Fatty foods are deadlier than you think
Eating fatty food, even if you’re slim, could be deadlier than you think. Fat hinders the effect of medicine and can cause the body’s invisible army of warrior cells to mutiny and worsen heart disease, diabetes and even cancer, reveal the results of a five-year study by a group of 10 researchers headed by a US endocrinologist, reports Samar Halarnkar.delhi Updated: Feb 25, 2010 01:43 IST
Eating fatty food, even if you’re slim, could be deadlier than you think.
Fat hinders the effect of medicine and can cause the body’s invisible army of warrior cells to mutiny and worsen heart disease, diabetes and even cancer, reveal the results of a five-year study by a group of 10 researchers headed by a US endocrinologist who began her career at an Agra medical college.
The key culprit is a gene called PAI-1, roused like a terrorist sleeper cell, in this case by fatty tissue or free-roaming fat molecules that come from fatty foods or from being obese, says Preeti Kishore (39) and her team in the latest edition of Science Translational Medicine.
“Even in lean adults, high dietary fat may increase PAI-1 secretion and alter the risk for heart disease,” said Carey Luming, a University of Michigan pediatrics professor who reviewed the research.

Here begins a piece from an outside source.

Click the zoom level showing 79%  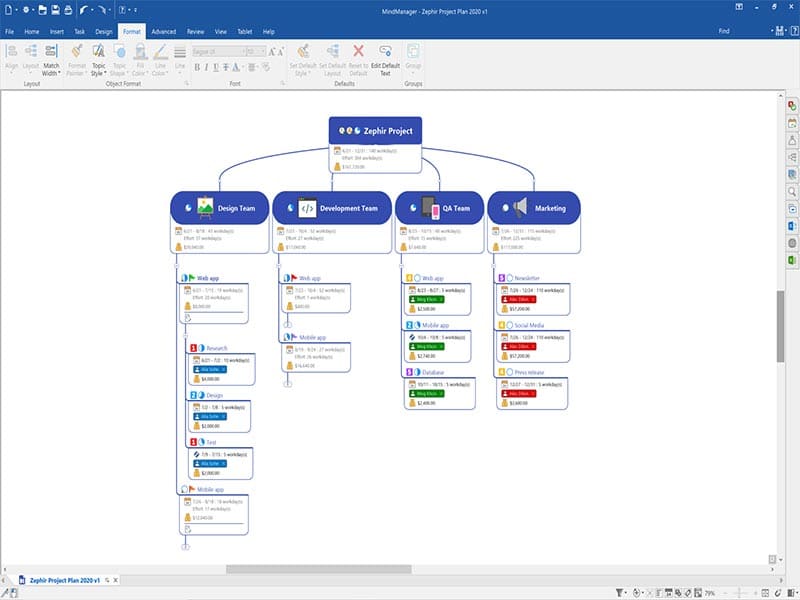point(708,591)
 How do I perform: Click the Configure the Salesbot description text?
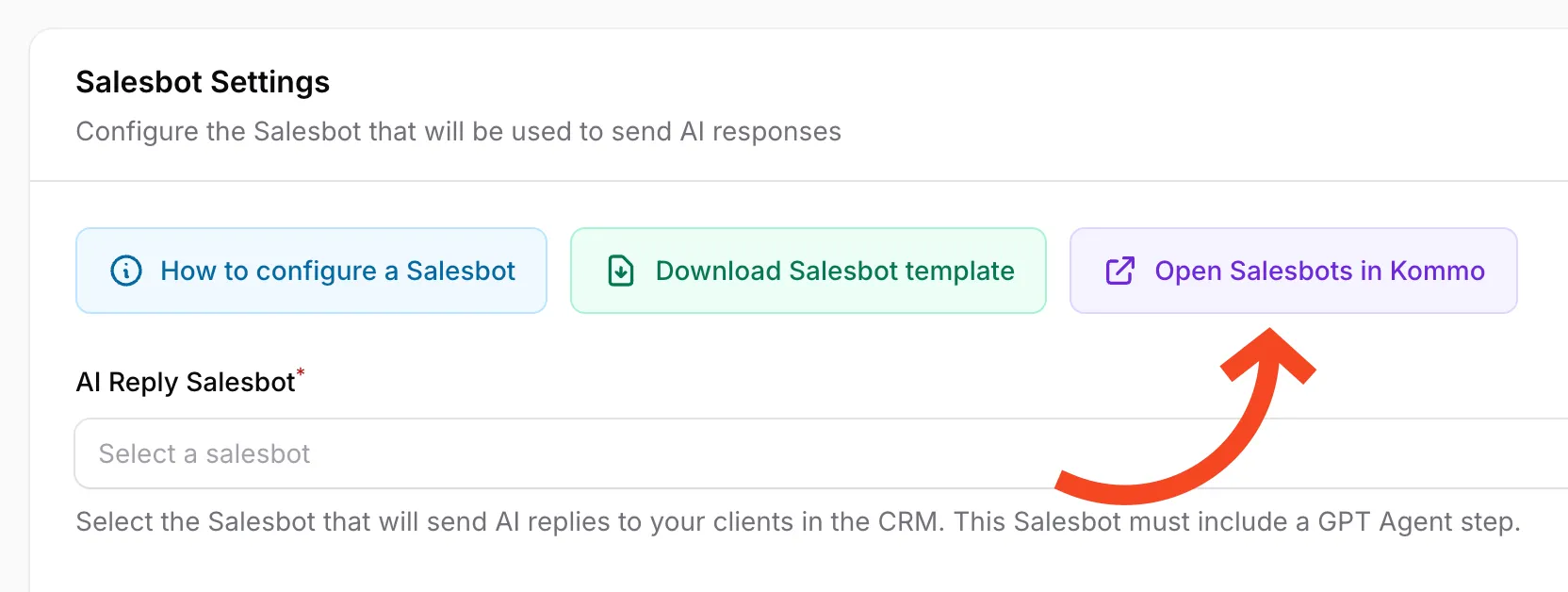tap(458, 131)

“Understanding these mechanisms and identifying the fat-derived factors that activate marcrophages (mutinous defensive cells) could lead to new targeted therapies for these conditions, which have increased to epidemic proporations globally but particularly in India,” said Kishore, an endocrinologist at New York’s Albert Einstein College of Medicine, whose Indian partner is Vellore’s Christian Medical College.
With nearly 35 million diabetics, India leads a world diabetes epidemic.
Cardiovascular disease is the leading killer in the world and in India, with diabetes its leading cause.
The study clears “the fog surrounding the murky relationship” between free fatty acids in blood and inflammation, the body’s self-defence mechanism.
Kishore and her colleagues injected healthy, non-diabetic adults with fats typically seen in obese people and those with diabetes. The effects: healthy bodies stopped responding effectively to insulin, the main compound against diabetes; and a rise in levels of PAI-1.
“We found that elevated levels of fat molecules circulating in blood, as seen in obesity and Type 2 diabetes, can directly increase PAI-1 gene expression in fat,” said Kishore.